Can't we put an end to all this? It happens every time, and this episode is no exception. Already you may read the relieved and/or condescending reports: Mr. Reagan showed the Europeans he met with that he was not the "cowboy" of their vast anxieties. The only thing that is different from past rituals is the epithetic "cowboy." One or another American president over the past couple of decades has supposedly needed urgently to convince our European allies that he was not a fool, a political hack, a boor, an untutorted and unreadied rich kid. The president "did well," it will be reported here and abroad with an air of both relief and wonder. He used the right fork. He remembered his name. Fancy!

All right; that's a little extreme, but not by much. The question arises as to why this particular sham issue keeps coming up. The answer is a little complicated. Certainly there is a habit--a ploy, really-- in parts of the Western European political culture of patronizing the poor old American prez, whoever and whatever he might be, and of announcing quadrenially--if not more often than that--an urgent need to be "reassured." No doubt there is some serious motivation for this, something to do with nuclear dependency and American power and the fact that our chief executives frequently come to office as foreign policy unknowns. But it is surely overdone, and just as surely the greatest overdoers are we Americans ourselves.

You can probably get a better appreciation of this socially anxious and eager-to-pass-muster impulse in our national political life, in other words, by reading Mark Twain than by reading the NATO manual on who is allowed to push what button when. This agitated concern is not a question of policy, but rather an impediment to thinking clearly about policy, because we allow ourselves to get so hung-up on the bogus consideration of whether our presidents' forays abroad prove them suitable companions to a bunch of other presidents and prime ministers who are frankly generally no better or worse than they. The felt obligation affects presidential conduct, too.
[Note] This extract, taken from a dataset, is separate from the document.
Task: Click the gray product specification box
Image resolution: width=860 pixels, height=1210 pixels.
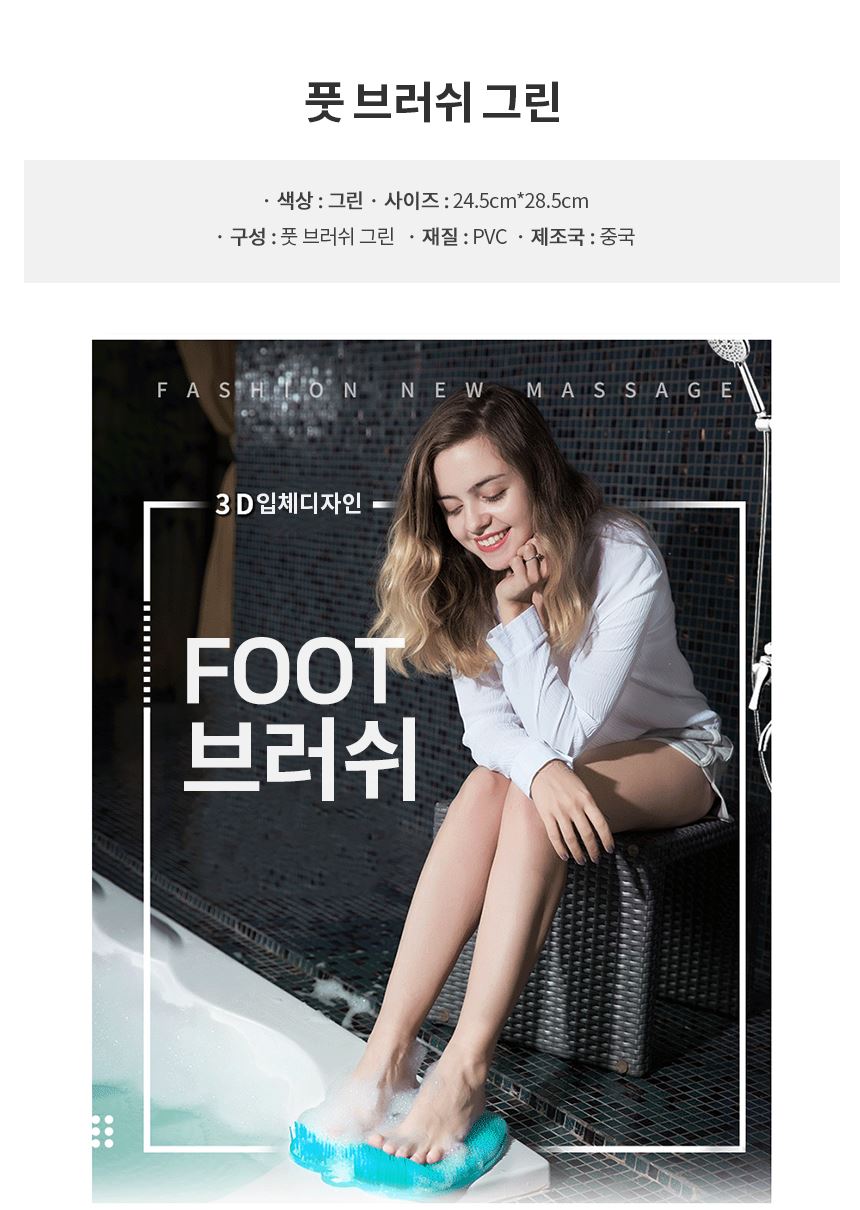Action: coord(432,221)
Understand: we are not recommending political arrogance or insensitivity on the issues, bless 'em. We are just saying that those issues, real questions of policy, get muddled up when you introduce the extra and wholly phoney issue of whether the president behaved agreeably or was acceptable to the political society in which he found himself or showed the world he wasn't a hick or a beast. To go on the way we have been is simultaneously to put down the president and to give him a free pass--Hey! He didn't do anything clumsy!. Shouldn't we expect something more of an American president, whether or not the folks abroad he is visiting do?